Law vs. Order in New Orleans

  • Share
  • Read Later
Robyn Beck / AFP / Getty

New Orleans Police subdue a man in July 2006.

When the New Orleans City Council chamber is packed with a standing room-only crowd of citizens who have taken an afternoon off to sit in on a four-hour session — in the middle of Mardi Gras season, no less — you know it's no ordinary meeting. And indeed, this week's hearing of the council's criminal justice committee was, as a Times-Picayune reporter aptly put it, more like a visit to the principal's office for the city's two leading crime fighters.

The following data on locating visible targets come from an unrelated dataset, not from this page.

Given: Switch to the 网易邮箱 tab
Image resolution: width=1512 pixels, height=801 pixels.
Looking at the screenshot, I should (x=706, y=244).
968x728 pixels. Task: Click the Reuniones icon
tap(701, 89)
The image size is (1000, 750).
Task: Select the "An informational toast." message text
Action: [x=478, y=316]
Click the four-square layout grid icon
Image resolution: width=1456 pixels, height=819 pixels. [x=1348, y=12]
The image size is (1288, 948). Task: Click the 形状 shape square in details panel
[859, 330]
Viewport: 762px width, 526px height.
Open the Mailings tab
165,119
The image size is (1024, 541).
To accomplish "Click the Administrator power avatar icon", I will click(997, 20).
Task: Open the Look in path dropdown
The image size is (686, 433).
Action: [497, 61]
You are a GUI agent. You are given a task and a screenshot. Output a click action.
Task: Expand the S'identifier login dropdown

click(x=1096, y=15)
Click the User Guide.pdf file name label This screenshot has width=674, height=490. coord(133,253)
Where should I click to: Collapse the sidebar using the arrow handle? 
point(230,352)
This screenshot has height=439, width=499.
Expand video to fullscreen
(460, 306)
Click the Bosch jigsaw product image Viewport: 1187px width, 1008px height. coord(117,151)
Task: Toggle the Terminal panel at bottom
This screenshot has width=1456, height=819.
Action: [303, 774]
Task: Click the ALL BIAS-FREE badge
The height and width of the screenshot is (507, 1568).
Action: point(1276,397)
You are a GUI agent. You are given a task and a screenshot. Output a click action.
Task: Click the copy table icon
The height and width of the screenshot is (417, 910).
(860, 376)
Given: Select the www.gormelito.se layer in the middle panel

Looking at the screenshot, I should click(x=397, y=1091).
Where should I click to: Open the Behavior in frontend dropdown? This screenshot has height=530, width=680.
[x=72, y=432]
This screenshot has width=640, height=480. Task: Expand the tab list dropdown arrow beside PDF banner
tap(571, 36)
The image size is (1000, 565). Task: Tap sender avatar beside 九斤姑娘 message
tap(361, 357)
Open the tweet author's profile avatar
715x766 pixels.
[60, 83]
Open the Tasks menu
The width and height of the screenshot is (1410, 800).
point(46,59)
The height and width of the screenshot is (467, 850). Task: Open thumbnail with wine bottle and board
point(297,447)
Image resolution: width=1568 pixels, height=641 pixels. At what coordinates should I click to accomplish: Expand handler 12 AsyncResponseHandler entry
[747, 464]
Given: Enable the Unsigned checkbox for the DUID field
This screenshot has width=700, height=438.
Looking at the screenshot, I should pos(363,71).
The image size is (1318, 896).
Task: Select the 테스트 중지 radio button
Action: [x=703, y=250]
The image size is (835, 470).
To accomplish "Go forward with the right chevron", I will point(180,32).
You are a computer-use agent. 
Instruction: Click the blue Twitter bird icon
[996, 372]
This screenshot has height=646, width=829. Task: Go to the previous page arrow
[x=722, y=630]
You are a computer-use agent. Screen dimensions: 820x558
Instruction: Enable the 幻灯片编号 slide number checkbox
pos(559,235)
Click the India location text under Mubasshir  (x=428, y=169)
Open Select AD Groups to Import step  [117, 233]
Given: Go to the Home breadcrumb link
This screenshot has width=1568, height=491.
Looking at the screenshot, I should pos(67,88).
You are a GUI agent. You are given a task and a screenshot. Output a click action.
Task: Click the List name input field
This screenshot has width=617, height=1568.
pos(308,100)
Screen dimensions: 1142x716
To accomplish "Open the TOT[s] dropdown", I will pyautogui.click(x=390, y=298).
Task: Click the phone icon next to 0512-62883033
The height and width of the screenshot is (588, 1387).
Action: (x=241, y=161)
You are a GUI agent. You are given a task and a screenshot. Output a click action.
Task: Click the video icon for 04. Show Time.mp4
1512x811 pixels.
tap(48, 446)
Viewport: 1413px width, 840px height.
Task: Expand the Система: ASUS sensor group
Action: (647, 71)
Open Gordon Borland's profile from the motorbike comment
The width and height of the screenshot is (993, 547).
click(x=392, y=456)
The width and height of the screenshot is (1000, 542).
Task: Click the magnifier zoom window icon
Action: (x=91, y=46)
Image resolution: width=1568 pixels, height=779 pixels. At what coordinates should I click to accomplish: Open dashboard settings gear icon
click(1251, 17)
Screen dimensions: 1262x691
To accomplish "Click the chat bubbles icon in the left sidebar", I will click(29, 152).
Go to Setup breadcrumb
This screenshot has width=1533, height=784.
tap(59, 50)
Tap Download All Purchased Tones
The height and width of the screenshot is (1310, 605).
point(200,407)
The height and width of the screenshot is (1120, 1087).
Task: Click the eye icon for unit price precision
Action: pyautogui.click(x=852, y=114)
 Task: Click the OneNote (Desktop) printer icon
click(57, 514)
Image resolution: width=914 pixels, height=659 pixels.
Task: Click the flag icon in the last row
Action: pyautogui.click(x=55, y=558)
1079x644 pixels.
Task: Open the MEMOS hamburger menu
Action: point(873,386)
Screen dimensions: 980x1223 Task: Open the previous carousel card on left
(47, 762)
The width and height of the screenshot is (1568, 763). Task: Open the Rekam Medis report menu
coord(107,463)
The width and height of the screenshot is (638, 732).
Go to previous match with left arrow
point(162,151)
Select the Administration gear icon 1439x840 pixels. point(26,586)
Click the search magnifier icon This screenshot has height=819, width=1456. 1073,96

On the hot seat were New Orleans Police Department superintendent Warren Riley and New Orleans District Attorney Eddie Jordan, whose respective departments have lately been at odds over how to deal with the city's post-Hurricane Katrina crime wave. In 2006, even with a drastically reduced population, New Orleans had 161 murders, four times the national average. In the first 10 days of 2007, at least eight people were killed.

Even worse, last year about 3,000 suspects, mostly drug offenders, were released from jail or bond obligations under what's come to be known as "701," shorthand for the Louisiana statute that prevents suspects from being held more than 60 days without formal charges being brought against them. And in January alone, the number of 701 releases soared to 580. Prosecutors say they aren't getting police reports in time to bring charges, or that the reports are incomplete and unable to withstand the rigors of a trial. For their part, police counter that the D.A.'s office is demanding more work than is necessary to bring offenders to trial, and playing politics by bringing first-degree murder charges against four cops who allegedly opened fire on a group of pedestrians in Katrina's chaotic aftermath.

Citizens, and the council members who have been flooded with angry calls and e-mails, are fed up with the finger pointing. "We are here because we are in a crisis," a stern council member Oliver Thomas told the pair. "Whatever it takes to work it out — you know, move in next door to each other."

That's not likely to happen. Even though Riley and Jordan downplay the friction between the two organizations, the tension was apparent at this week's meeting. "I think that was confirmed," said Rafael Goyeneche, president of the nonprofit watchdog group Metropolitan Crime Commission. "People who were at that meeting who hoped to walk out with a sense of hope were disappointed. If there is a disconnect between police and state prosecutors, the only winners are the criminals."

New Orleans' criminal justice system was broken even before Katrina, and things have only worsened since. The police department has lost 420 officers in the last two years, Riley said, 25 this year alone. Of the 1,392 currently left on the force, about 100 are out with injuries. With a housing shortage and lackluster salaries to offer, it's been tough to get new recruits. About 300 National Guard troops and 60 state police were dispatched last summer to help police get a handle on crime, and will remain in the city until at least June. And the city's crime lab remains closed after being inundated with floodwater — a major factor, both Riley and Jordan agree, in the delay in getting trial-ready evidence to the D.A.'s office, since lab testing has had to be sent out to other jurisdictions.

Attrition in his department is so severe, Jordan said, that this month's new assistant district attorney is likely to be next month's senior employee. And in what sounded to many in the council chambers like a version of the-dog-ate-my-homework excuse, Jordan testified that pre- Katrina evidence — salvaged, cleaned up and stored in a criminal court basement — is now being tampered with by rats. "Apparently, the rodent problem over at the basement is very serious at this time," he said dryly, to a few groans and chuckles from the assembled crowd.

The council, pushing for timetables and deadlines, did manage to extract a few commitments. Riley agreed to have officers undergo intensive report-writing seminars led by state prosecutors; Jordan endorsed the idea of placing prosecutors in police precincts around the clock, so reports could be reviewed in a matter of hours, not days. And he agreed, sort of, to accept the results of field drug testing kits as evidence in some cases to prevent 701 releases, rather than the more time-consuming but superior lab tests.

Meanwhile, the Justice Department has lent staff and resources to the U.S. Attorney's office here, and police are trying to nail as many suspects as possible on federal charges, thereby bypassing the struggling state system. A new crime lab is scheduled to open within weeks, which should speed up the process of bringing formal charges against accused criminals.

But there are deep-seated problems that will be much harder to overcome, including a widespread mistrust of police among many citizens and the unwillingness of witnesses to come forward, fearing, with good reason, that they will become targets of retaliation. As council members pointed out, the streets are home to many young people whose family lives, perhaps shaky to begin with, have been dislocated and disrupted by Katrina.

Goyeneche, of the MCC, was encouraged by one aspect of this week's hearing: "the fact that the citizenry is engaged so deeply in the criminal justice issue, and is putting pressure on officials to do something." Last month's anti-crime march on City Hall was a dramatic start, he said; this week's public flogging of the city's top crime fighters was a sign that, just maybe, that level of engagement will prove to be more than a passing thing.